Zweck der Southern-Blot-Analyse ist die Darstellung von spezifischen DNA-Fragmenten durch Hybridisierung mit definierten DNA-Sonden nach erfolgtem Transfer der restriktionsenzymatisch gespaltenen und im Agarosegel elektrophoretisch aufgetrennten DNA-Moleküle auf eine Trägerfolie.
Beschreibung
Die in einer Agarosematrix gelelektrophoretisch aufgetrennten DNA-Fragmente werden in Spiegelung des fotografisch dokumentierten Auftrennungsergebnisses in einem 1:1-Verhältnis auf eine Trägermembran übertragen und für weitergehende Anwendungen fixiert.
Die Übertragung erfolgt dabei im klassischen Southern-Blotting, einer Methode nach dem Biochemiker Southern (Southern, Edwin Mellor). Hierbei werden die gefärbten und fotografierten Agarosegele mit den längenmäßig aufgetrennten und als „Wolke“ nicht identifizierbaren DNA-Fragmenten durch Inkubationen in
depurinierender Lösung (0,25 M HCl-Lösung) zur Fragmentierung,
alkalischer Denaturierungslösung (0,5 N NaOH-1,5 M NaCl-Lösung) zur Überführung vom DNA-Doppel- zum DNA-Einzelstrang und
Neutralisierungspuffer (z. B. 1 M Tris-HCl pH 5 – 3 M NaCl) zur Neutralisierung.
Das Gel wird anschließend auf den Southern-Blot-Apparat, einer Glasscheibe zwischen 2 Pufferbehältern (20× SSC-Lösung) gelegt mit Verbindung über dickes Filterpapier. Das Agarosegel wird mittels Frischhaltefolie an den Seiten perfekt abgedeckt. Anschließend wird die eigentliche Trägermembran (Nylon- oder Nitrozellulosemembran) passgenau auf das Gel platziert und mit einem Stapel Filterpapiere und einem kleinen Gewicht (250–500 g) bedeckt. Die Kapillarkräfte lassen den Puffer durch das Agarosegel und die Trägermembran nach oben in den Filterpapierstapel steigen, wobei die einzelsträngigen DNA-Fragmente mitgeführt werden und in korrespondierender Position an die Trägermembran binden und nach abgeschlossenen Transfer fixiert werden (z.

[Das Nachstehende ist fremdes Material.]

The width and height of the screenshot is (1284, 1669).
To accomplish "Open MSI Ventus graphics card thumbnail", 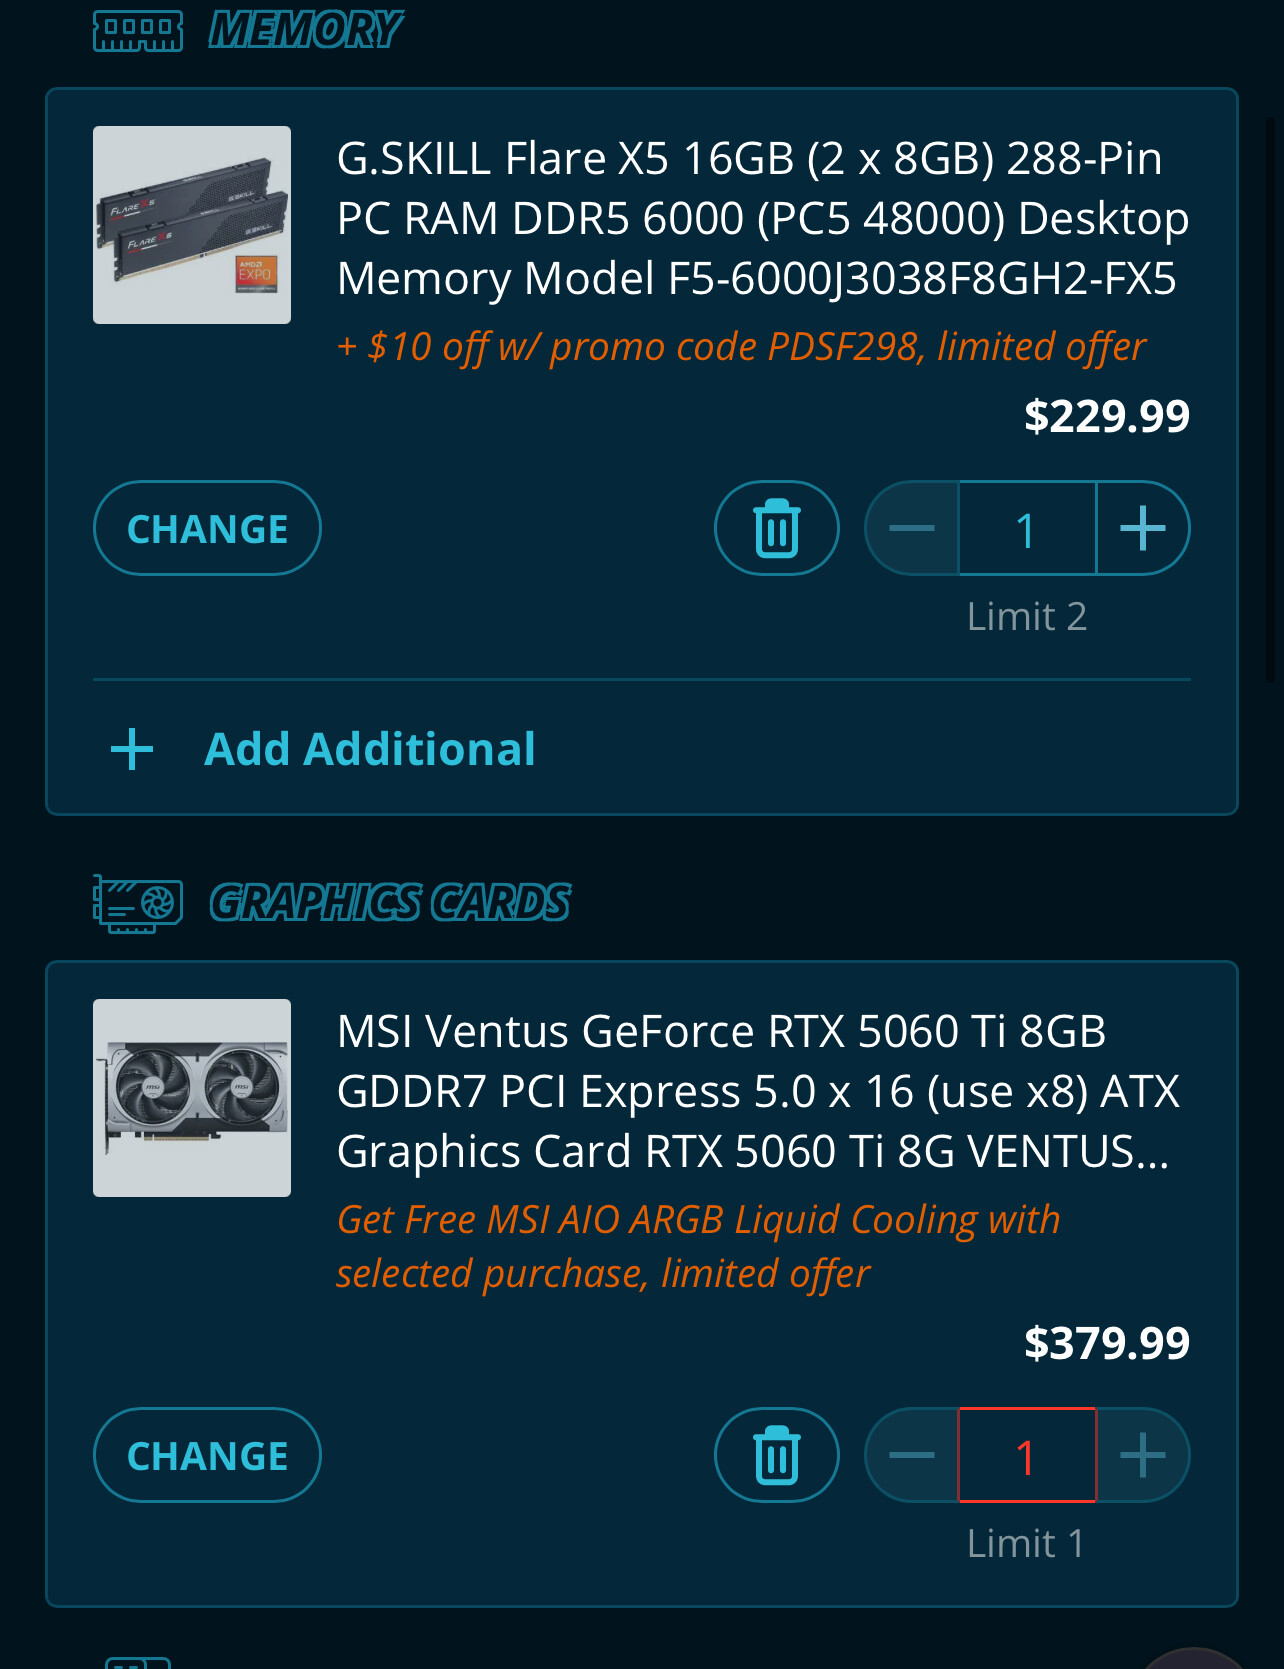I will tap(192, 1098).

B. durch UV-Licht).
Die Trägermembranen werden anschließend in Hybridisierungsexperimenten eingesetzt, wo definierte einzelsträngige DNA-Sonden (z. B. Plasmide), radioaktiv mittels P32 markierte Nukleotide oder nicht radioaktiv mittels DIG oder Biotin markierte Nukleotide, mit der Trägerfolie inkubiert werden. Die Sonden hybridisieren dabei mit den komplementären DNA-Fragmenten (z. B. Patienten-DNA) auf der Trägerfolie und bilden ein stabiles Hybridmolekül, das entsprechend der Markierung durch Autoradiografie (P32) oder Chemielumineszenz (DIG, Biotin) nachgewiesen wird. Die Größen der dargestellten DNA-Fragmente werden anhand von mitgeführten DNA-Markern bestimmt.
Die Southern-Blot-Analyse ermöglicht eine Kartierung und Zuordnung von DNA-Fragmenten im Rahmen einer RFLP-Analyse (Restriktionsfragmentlängenanalyse) und die Detektion pathologischer bzw. abweichender DNA-Fragmente im Krankheitsfall.
Die Methode hat in den vergangenen Jahren zugunsten der PCR-Techniken (s. PCR (Polymerase-Kettenreaktion)) an Bedeutung verloren und wird diagnostisch nur noch selten, wie z. B. zur Methylierungsanalyse bei fraX-Patienten (FMR1) eingesetzt.